What is required:
Continue the blog post on modeling the US primaries with random forests, starting right after its last line.

Provided passage:
** begin **
US Democratic and Republican Primaries - Part II Random Forests


What do you think the correlation is between having participated in the WWE, and winning primaries is? Because it's looking pretty good with our sample size of 1 Donald Trump.

Because of the historic upset in Michigan, I want to focus a bit more on the Democratic race. Continuing from the previous post, I'm going to create some predictive models using random forests. Random forests are one of the main concepts that I wanted to learn more about, I recently did some work where I was creating regressions to predict future consumption for forecasting purposes. I ran into a lot of the limitations of linear regression (especially around overfitting and poor prediction). In contrast, Random forest is a powerful machine learning algorithm that 1) does a very good job at out of sample prediction 2) tends to do quite well in Kaggle competitions and 3) is not too hard to execute in R. The catch is it's difficult to understand intuitively, making it sort of a powerful black box.

The core concept is it creates many random trees (which I used in my previous post) and averages across them to get a better result.

Candidate Visualization

Before diving into RF, let's look at a few scatterplots of what percentage of the vote each candidate received on some key demographic factors by county, to confirm some intuitions from our previous trees.

Hillary Clinton

#isolate Hillary Data
Hillary <- subset(relevant, candidate == "Hillary Clinton")

#plot Hillary Data
qplot(x = median_income, y = fraction_votes, data = Hillary, ylab = "fraction of votes") + geom_smooth(method='lm',formula=y~x)

qplot(x = college, y = fraction_votes, data = Hillary, ylab = "fraction of votes") +geom_smooth(method='lm',formula=y~x)

qplot(x = black, y = fraction_votes, data = Hillary, ylab = "fraction of votes") +geom_smooth(method='lm',formula=y~x)

qplot(x = white, y = fraction_votes, data = Hillary, ylab = "fraction of votes") +geom_smooth(method='lm',formula=y~x)
** end **
Data rows:
** begin **
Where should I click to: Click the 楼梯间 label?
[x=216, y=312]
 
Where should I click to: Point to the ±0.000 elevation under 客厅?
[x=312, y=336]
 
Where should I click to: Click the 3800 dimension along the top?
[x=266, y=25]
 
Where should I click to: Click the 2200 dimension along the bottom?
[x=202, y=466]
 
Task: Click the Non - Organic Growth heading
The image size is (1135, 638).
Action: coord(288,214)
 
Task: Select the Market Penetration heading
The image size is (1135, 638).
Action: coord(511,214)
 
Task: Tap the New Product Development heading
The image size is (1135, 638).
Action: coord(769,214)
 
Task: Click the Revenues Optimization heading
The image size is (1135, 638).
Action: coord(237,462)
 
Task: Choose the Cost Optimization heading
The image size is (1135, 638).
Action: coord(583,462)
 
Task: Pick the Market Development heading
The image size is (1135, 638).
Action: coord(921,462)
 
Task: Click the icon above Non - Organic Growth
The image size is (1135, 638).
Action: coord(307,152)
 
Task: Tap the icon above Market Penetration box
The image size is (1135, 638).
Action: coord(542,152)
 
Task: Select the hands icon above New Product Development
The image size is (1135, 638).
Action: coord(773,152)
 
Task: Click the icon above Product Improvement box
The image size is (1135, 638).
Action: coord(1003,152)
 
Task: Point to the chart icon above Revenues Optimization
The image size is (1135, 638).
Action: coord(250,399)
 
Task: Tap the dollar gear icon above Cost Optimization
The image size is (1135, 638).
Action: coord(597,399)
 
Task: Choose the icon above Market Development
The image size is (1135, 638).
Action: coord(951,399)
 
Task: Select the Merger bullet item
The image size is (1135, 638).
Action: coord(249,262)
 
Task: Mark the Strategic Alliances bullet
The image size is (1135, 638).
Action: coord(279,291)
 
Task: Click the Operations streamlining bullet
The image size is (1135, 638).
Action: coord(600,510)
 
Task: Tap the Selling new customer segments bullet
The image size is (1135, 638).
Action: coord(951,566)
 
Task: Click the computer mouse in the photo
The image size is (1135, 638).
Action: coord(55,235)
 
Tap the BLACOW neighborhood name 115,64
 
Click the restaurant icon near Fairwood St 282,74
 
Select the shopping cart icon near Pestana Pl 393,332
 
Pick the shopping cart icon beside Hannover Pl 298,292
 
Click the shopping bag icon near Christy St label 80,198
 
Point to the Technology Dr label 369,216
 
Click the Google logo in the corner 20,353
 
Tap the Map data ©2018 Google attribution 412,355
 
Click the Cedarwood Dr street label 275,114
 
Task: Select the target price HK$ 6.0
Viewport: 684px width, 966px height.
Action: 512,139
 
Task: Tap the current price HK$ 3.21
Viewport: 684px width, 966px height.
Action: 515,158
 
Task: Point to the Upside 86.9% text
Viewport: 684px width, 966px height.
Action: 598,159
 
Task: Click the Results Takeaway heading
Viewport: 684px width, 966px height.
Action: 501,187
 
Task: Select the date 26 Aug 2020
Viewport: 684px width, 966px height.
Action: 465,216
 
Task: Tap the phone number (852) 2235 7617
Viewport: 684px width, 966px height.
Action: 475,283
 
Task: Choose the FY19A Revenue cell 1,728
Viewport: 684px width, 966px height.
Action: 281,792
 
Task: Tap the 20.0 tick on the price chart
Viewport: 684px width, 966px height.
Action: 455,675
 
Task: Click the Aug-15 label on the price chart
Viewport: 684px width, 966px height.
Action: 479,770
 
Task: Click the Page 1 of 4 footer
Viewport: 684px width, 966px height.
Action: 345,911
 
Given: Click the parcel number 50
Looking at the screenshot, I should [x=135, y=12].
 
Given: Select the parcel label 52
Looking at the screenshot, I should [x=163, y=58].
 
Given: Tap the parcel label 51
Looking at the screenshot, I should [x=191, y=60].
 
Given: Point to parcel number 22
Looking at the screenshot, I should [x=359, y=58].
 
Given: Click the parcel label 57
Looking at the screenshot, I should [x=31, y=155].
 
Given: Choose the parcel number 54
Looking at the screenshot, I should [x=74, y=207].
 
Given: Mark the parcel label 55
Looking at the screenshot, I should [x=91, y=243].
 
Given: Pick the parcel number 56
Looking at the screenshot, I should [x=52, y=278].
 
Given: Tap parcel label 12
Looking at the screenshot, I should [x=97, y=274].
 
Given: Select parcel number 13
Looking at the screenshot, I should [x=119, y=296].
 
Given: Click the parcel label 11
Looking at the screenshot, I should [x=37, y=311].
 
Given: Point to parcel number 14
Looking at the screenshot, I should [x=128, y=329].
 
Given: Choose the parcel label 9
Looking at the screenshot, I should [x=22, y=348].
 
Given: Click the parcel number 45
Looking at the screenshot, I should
** end **
Written response:
  • As income increases Hillary tends to receive a lower percentage of the vote (at least up to the ~60K range) versus Sanders. Above 70K there appear to be some outliers which suggest it's not necessarily a linear trend past a certain income band
  • There's a less steep, but negative, correlation between the percentage of college degree holders and votes for Hillary
  • The third plot seems to confirm what we've seen in the tree analysis that predominantly African American counties favor Hillary

Donald Trump

  • Black Republican counties favor Trump, as do Latino's but seemingly to a lesser extant
  • There's a slight relationship where a higher concentration of college graduates means less support for Trump, which has been noted before

I think the interesting question is IF Hillary and Trump were to meet in a general election how the African American vote and the less educated/lower income vote would shake out

Random Forests

We can see from some of the scatter plots above that the relationships we are modeling are not always linear in nature. Random Forests can handle non-linearity quite well and also have the advantage of being able to handle both classification and regression. I'll build one random forest model to predict which candidate will win a county based on demographics (classification model), and then another random forest where I'll predict the percentage of votes on the same demographic factors, as a continuous variable (regression model).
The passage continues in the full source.